** Start of RECORD LIST **

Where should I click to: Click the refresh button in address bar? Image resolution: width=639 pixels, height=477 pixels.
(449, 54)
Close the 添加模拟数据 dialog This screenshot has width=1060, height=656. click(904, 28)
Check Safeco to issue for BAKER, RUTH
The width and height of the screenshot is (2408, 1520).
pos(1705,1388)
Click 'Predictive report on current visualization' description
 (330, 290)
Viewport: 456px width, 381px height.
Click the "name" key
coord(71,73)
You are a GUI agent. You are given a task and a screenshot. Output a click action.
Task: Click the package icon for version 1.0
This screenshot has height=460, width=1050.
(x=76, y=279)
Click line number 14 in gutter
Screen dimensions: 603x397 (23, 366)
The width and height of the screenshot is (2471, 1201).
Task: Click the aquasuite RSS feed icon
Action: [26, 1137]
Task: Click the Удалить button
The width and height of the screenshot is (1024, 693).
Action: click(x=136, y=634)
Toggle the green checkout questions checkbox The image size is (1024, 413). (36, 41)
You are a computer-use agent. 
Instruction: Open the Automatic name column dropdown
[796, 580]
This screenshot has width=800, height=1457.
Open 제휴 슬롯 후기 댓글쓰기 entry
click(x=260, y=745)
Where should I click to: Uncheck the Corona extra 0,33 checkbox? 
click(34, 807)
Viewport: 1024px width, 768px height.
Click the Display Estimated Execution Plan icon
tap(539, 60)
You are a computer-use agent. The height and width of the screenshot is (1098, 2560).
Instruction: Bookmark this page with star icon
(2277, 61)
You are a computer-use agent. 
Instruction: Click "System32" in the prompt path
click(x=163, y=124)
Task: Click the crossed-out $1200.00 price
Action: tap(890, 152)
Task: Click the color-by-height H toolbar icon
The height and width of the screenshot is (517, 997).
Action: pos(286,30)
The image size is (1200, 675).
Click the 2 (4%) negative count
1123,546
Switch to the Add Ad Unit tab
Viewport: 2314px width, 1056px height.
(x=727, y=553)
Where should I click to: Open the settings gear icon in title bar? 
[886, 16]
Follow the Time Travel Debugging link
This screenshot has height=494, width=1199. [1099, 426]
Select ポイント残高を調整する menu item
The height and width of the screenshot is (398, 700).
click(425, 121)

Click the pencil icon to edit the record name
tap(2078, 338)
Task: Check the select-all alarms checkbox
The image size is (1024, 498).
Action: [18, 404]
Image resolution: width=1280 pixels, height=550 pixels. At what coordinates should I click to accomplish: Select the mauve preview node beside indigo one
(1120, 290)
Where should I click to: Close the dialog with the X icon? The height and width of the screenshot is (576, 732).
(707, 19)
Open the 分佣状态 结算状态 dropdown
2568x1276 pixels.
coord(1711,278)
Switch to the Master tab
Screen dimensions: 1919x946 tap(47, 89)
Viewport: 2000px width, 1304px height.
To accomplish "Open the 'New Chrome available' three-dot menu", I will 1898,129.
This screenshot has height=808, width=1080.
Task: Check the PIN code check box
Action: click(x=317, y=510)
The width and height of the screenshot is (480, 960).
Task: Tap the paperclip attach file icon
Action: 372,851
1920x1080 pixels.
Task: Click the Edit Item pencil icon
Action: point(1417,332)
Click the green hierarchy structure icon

** End of RECORD LIST **

WORK REQUIRED
Please identify every line in the listing above that contains the string "Instruction", treating uppercase and lowercase as different, and copy each of those lines.

SOLUTION TO THIS TASK
Instruction: Open the Automatic name column dropdown
Instruction: Bookmark this page with star icon
Instruction: Click "System32" in the prompt path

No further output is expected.